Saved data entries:
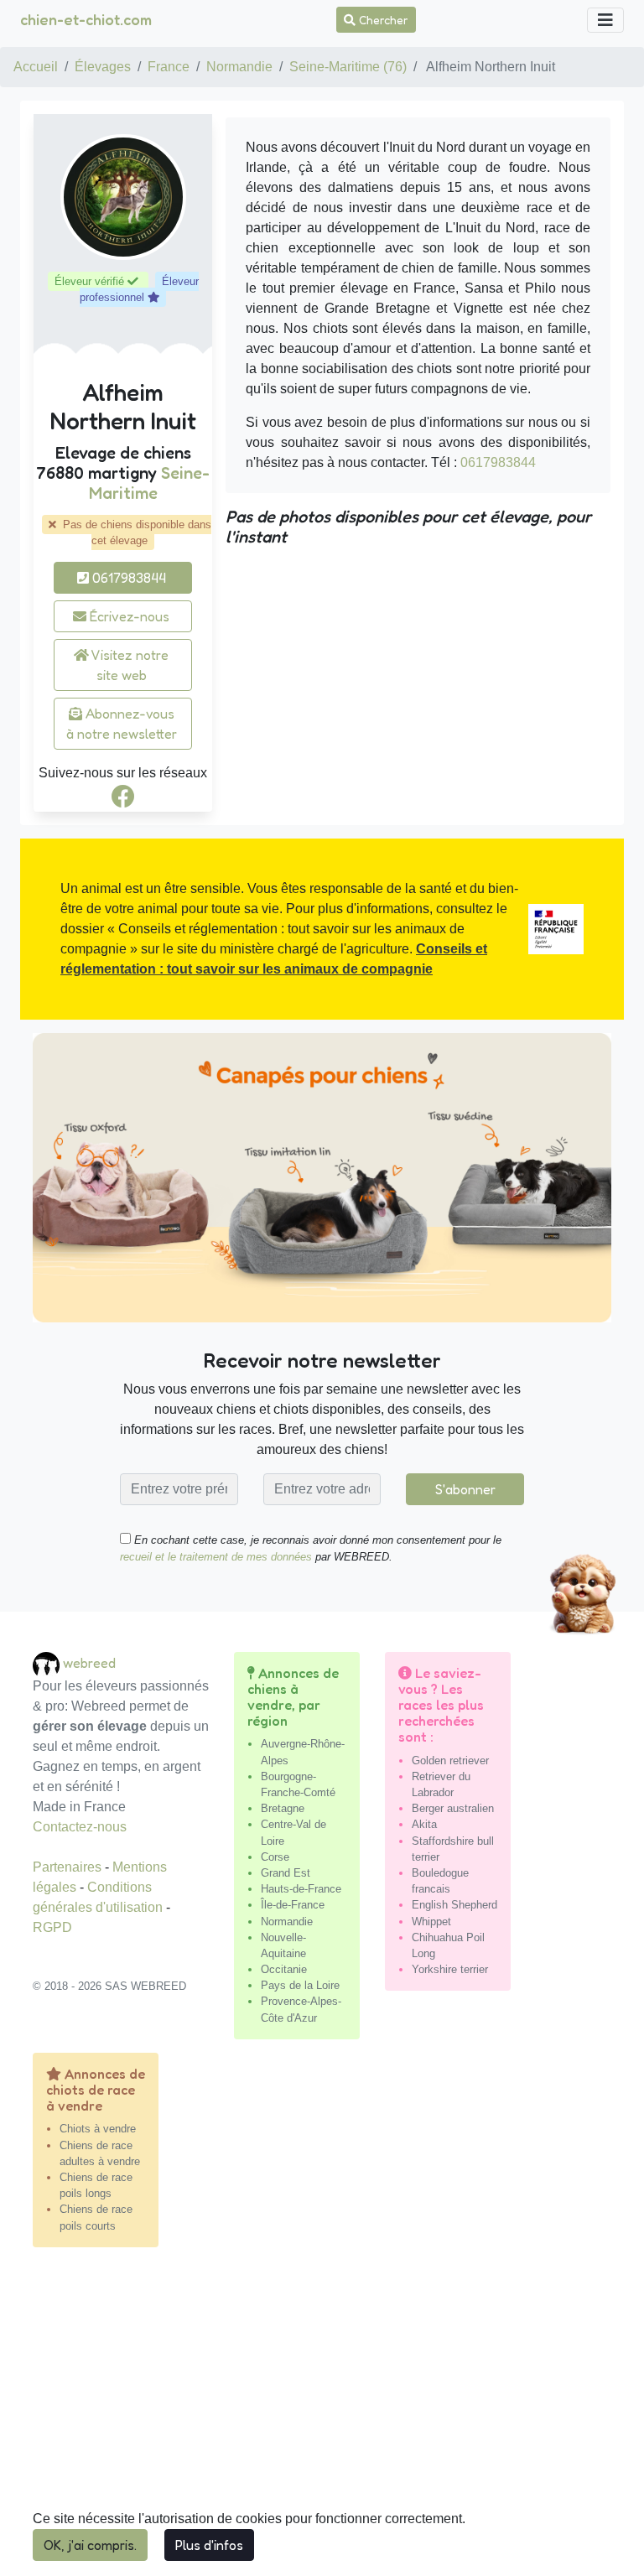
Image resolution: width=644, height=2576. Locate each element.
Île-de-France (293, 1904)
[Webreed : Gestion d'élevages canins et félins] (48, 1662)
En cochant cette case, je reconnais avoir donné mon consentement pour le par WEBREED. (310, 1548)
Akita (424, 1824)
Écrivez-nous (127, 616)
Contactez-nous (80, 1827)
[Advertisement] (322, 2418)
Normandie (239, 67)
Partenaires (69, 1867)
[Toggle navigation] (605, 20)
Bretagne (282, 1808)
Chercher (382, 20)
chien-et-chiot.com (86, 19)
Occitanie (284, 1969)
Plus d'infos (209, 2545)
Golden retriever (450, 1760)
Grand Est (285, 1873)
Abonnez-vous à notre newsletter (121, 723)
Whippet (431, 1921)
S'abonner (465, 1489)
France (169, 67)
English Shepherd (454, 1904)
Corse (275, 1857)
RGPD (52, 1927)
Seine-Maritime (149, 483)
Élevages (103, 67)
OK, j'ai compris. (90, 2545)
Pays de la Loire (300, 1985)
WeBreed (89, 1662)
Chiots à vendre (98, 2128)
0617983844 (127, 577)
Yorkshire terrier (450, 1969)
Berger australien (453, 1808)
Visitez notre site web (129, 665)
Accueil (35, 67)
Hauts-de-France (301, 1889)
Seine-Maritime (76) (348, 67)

AIM OF THE TASK:
What is needed is an exact repetition of every entry, without the pictures.

ANSWER BOX:
Image resolution: width=644, height=2576. Locate each element.
Île-de-France (293, 1904)
[Webreed : Gestion d'élevages canins et félins] (48, 1662)
En cochant cette case, je reconnais avoir donné mon consentement pour le par WEBREED. (310, 1548)
Akita (424, 1824)
Écrivez-nous (127, 616)
Contactez-nous (80, 1827)
[Advertisement] (322, 2418)
Normandie (239, 67)
Partenaires (69, 1867)
[Toggle navigation] (605, 20)
Bretagne (282, 1808)
Chercher (382, 20)
chien-et-chiot.com (86, 19)
Occitanie (284, 1969)
Plus d'infos (209, 2545)
Golden retriever (450, 1760)
Grand Est (285, 1873)
Abonnez-vous à notre newsletter (121, 723)
Whippet (431, 1921)
S'abonner (465, 1489)
France (169, 67)
English Shepherd (454, 1904)
Corse (275, 1857)
RGPD (52, 1927)
Seine-Maritime (149, 483)
Élevages (103, 67)
OK, j'ai compris. (90, 2545)
Pays de la Loire (300, 1985)
WeBreed (89, 1662)
Chiots à vendre (98, 2128)
0617983844 (127, 577)
Yorkshire terrier (450, 1969)
Berger australien (453, 1808)
Visitez notre site web (129, 665)
Accueil (35, 67)
Hauts-de-France (301, 1889)
Seine-Maritime (76) (348, 67)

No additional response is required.